[Entries for locating elements and text]
----------
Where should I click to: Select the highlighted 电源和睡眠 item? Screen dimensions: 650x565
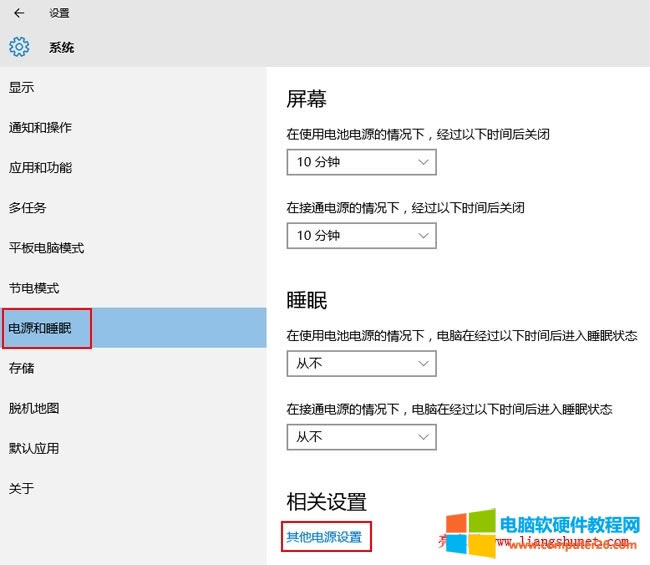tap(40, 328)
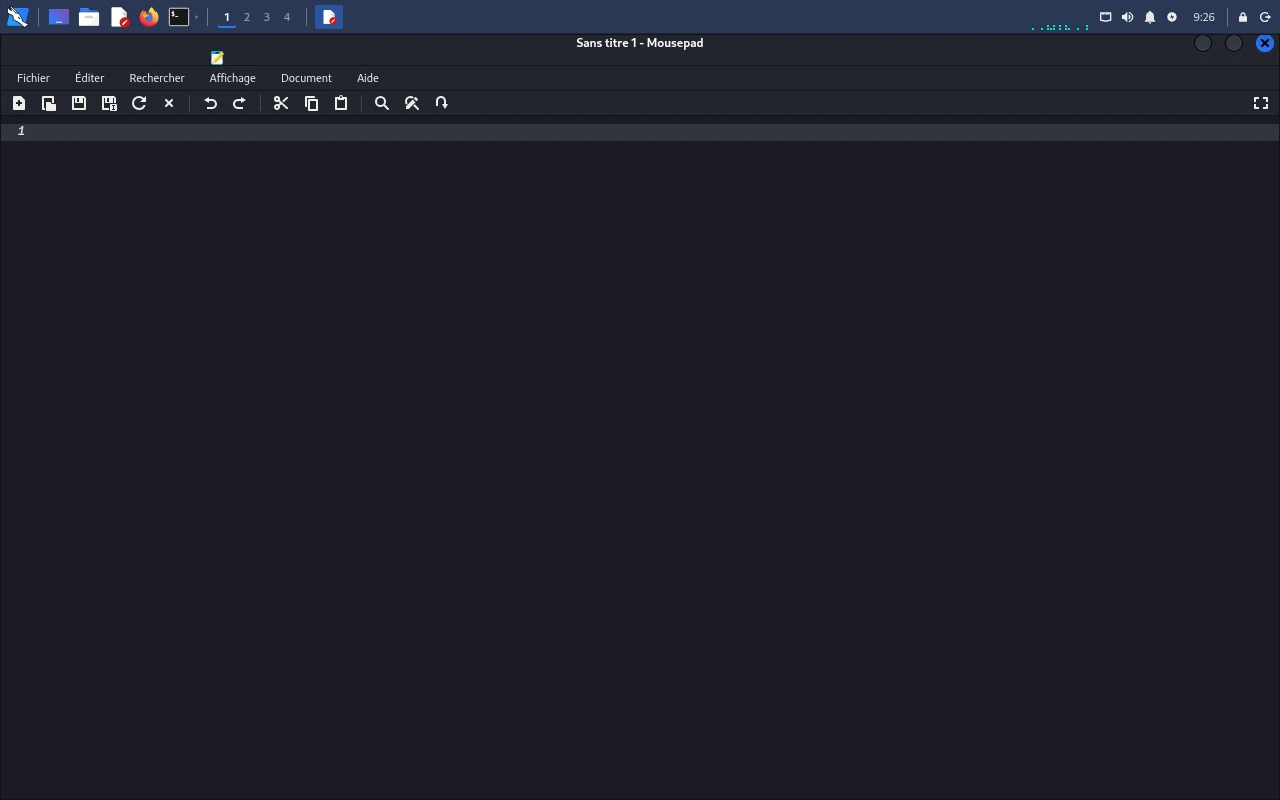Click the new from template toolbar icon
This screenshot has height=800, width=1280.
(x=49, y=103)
----------
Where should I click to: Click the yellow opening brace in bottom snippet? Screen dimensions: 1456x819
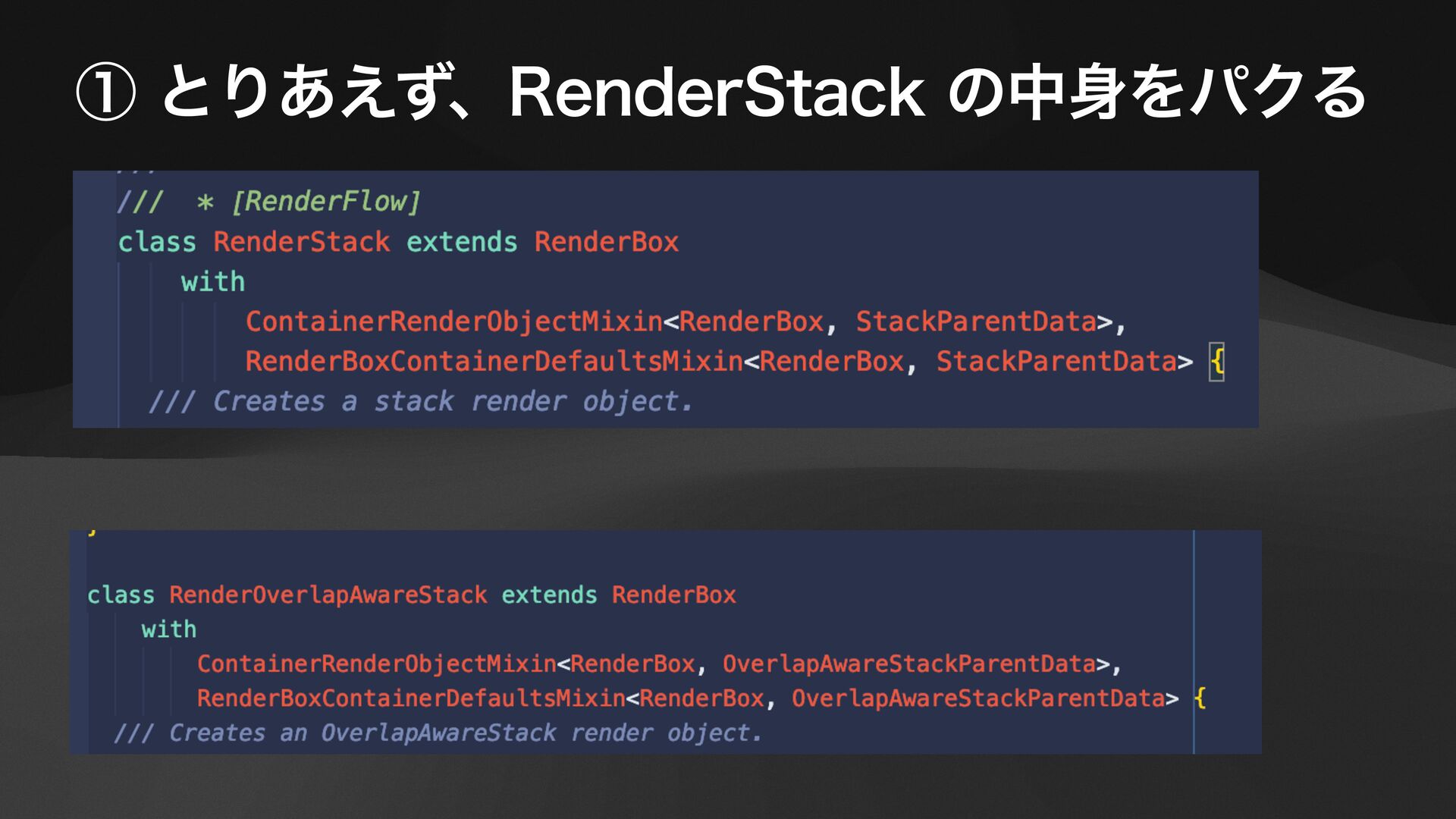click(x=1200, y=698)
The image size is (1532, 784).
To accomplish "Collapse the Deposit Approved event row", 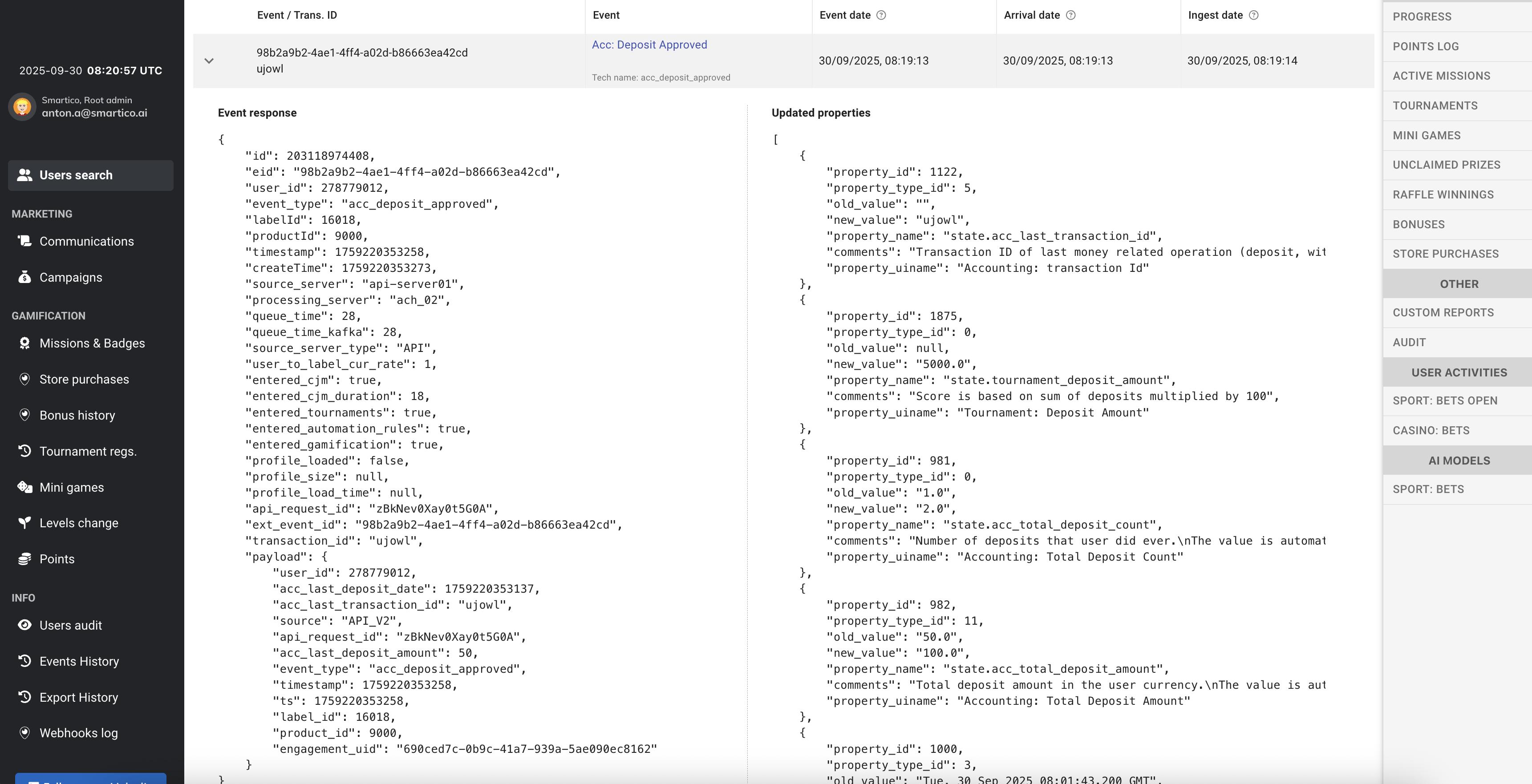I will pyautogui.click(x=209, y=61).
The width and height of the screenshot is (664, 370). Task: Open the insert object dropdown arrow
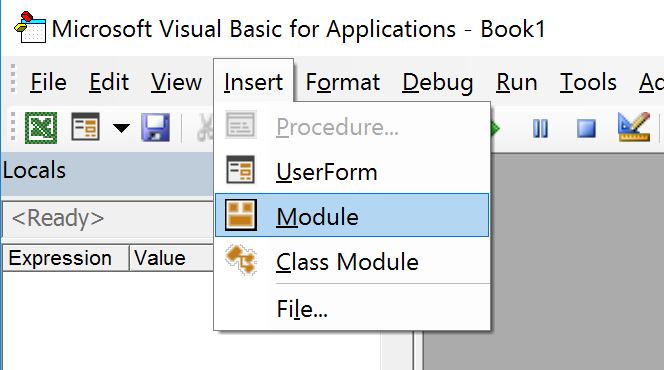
----------
## Directions:
From the data above, pick out every line that contains the string "height" and copy each one. Case counts.

## Exercise solution:
This screenshot has height=800, width=1280.
The width and height of the screenshot is (664, 370). Task: Open the insert object dropdown arrow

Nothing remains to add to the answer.